Hospitality AI Engine
Twenty years of a COO's operational instinct, running as a daily decision engine.
Twenty years of a COO's thresholds, none of it written down anywhere.
Each instinct pinned to a number: allowable variance, labour against covers.
Daily action cards to head chefs and floor leads, in the language of euros and shifts.
The engine holds one person's operating judgement and applies it every day, in every property, at the same standard. Where the ingested data has holes it declines to answer rather than guessing in front of the floor staff.
Five systems that had never spoken to each other.
Point of sale, kitchen recipes and food cost, the accounting ledger, staff scheduling, and guest sentiment — each one accurate on its own, none of them synchronised.

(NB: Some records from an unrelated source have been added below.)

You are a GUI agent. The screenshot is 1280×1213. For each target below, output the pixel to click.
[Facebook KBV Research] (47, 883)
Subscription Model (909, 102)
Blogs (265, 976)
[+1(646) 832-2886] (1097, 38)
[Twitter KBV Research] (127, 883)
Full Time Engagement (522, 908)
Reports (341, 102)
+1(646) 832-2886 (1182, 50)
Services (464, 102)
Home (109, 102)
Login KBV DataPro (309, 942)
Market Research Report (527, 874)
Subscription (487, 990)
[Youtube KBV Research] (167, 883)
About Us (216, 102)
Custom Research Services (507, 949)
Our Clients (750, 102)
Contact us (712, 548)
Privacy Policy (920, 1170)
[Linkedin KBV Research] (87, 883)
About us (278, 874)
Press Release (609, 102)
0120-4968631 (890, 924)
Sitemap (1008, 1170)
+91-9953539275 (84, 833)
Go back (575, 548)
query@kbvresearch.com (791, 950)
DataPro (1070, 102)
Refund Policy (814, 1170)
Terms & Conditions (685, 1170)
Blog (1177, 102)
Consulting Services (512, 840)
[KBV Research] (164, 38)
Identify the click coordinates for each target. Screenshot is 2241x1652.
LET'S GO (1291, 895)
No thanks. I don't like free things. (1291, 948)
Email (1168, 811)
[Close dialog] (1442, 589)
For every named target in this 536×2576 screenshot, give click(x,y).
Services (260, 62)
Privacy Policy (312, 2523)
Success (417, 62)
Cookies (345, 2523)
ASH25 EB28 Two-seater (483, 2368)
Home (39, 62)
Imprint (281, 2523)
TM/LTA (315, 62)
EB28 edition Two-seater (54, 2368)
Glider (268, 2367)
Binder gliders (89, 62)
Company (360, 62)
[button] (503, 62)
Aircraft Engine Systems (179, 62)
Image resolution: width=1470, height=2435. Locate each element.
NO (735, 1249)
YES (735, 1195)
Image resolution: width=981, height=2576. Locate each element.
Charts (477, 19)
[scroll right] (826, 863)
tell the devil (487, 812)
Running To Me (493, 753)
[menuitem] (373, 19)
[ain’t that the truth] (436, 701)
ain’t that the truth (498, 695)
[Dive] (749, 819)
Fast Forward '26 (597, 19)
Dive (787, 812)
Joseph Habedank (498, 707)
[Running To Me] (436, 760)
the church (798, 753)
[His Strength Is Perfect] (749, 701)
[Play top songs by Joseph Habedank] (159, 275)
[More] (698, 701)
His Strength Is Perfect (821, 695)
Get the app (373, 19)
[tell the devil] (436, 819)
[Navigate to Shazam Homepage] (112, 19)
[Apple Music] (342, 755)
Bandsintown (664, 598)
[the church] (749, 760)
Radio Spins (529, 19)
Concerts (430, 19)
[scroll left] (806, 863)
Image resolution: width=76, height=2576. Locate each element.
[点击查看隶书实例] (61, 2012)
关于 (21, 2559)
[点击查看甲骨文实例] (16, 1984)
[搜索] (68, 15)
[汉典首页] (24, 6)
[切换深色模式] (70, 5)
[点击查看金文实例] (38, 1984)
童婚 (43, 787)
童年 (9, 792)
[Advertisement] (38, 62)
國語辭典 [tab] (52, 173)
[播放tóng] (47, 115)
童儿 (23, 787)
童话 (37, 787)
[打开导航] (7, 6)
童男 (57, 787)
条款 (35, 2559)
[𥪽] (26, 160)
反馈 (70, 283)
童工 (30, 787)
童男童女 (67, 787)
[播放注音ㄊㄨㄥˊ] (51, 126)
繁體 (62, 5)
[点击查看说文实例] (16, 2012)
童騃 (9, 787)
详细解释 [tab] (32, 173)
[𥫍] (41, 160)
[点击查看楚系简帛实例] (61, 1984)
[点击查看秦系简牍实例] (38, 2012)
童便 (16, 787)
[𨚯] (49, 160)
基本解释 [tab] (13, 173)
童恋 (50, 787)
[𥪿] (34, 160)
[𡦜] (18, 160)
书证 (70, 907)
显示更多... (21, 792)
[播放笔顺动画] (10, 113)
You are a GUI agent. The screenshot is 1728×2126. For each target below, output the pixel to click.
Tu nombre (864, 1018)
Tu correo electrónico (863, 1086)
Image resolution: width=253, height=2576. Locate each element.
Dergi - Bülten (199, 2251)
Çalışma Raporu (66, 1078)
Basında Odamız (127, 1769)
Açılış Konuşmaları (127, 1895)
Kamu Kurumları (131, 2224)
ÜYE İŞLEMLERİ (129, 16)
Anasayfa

The consequence was a delay. Over-portioning, supplier price drift, a labour schedule that didn't match the covers — all of it surfaced up to thirty days late, during end-of-month financial review. By the time the number was explained, the month it belonged to was gone.
And there was a hard constraint. The group was expanding, service was intense, and the modernisation could not interrupt a single shift. It also could not rely on the employee monitoring that the EU AI Act prohibits.
The bottleneck was never the data.
The organisation didn't lack a dashboard. It had a COO with twenty years of operations across international hotel chains who could look at a bad Thursday and name the cause — a prep sheet miscalculation, a station bottleneck, portion control drift.
He was almost always right. And he was one person, arriving weeks late, across every location in the group.
Expert judgement doesn't scale past one person's attention. That reframed the brief: not build a reporting layer, but make this specific judgement available every morning, to every head chef, without him in the room.
A diagnostic, an orchestrator, and one rule about money.
The diagnostic. A footprint-first ingestion engine that reads raw exports, database schemas and tool licences — no surveys, no questionnaires — and outputs a digital maturity scorecard with a phased roadmap: which integrations to build, which spreadsheets to decommission, which automation to deploy first.
The orchestrator. Daily evaluation of tickets, waste logs and labour hours against baseline recipe costs, producing short action cards for head chefs and floor managers. Not a report. One card, one cause, one action.
The rule that shaped every screen. No vanity metrics. A variance never arrives as a percentage on its own. It arrives as a figure in euros and as the specific shift it belongs to — this many euros, which is one surplus waiter on Thursday and Sunday. A percentage is something a manager files. A waiter on a Thursday is something a manager acts on.
The three-gate confidence filter.If the ingested records show gaps or lack statistical integrity, the engine abstains. It produces no advice at all rather than advice the floor would learn to distrust. Codified directly from the COO's own rule.
One card, one cause, one action.
Illustration only. This is how one run's output reads — a report the engine writes each time, not a platform or a live screen. Figures are sample data.
The daily prescription card as it reaches a head chef, with representative figures. Note the last line: where the data is thin, the system declares it and recommends nothing.
Evidence
Separated by how it is known. Nothing here is a projection presented as a result.- 150 deterministic validation tests passing on the diagnostic engine.
- A 22-query golden benchmark on staff operational Q&A returned 100% exact source attribution against a corpus of 227 procedural manuals, with no unsupported statements.
- A running system: the orchestrator evaluates shift allocation and inventory variance every morning inside the group's operations.
- Diagnostic engine, prescriptive orchestrator, algorithmic specifications for KPIs and the recommendation catalogue, and the EU AI Act compliance framework.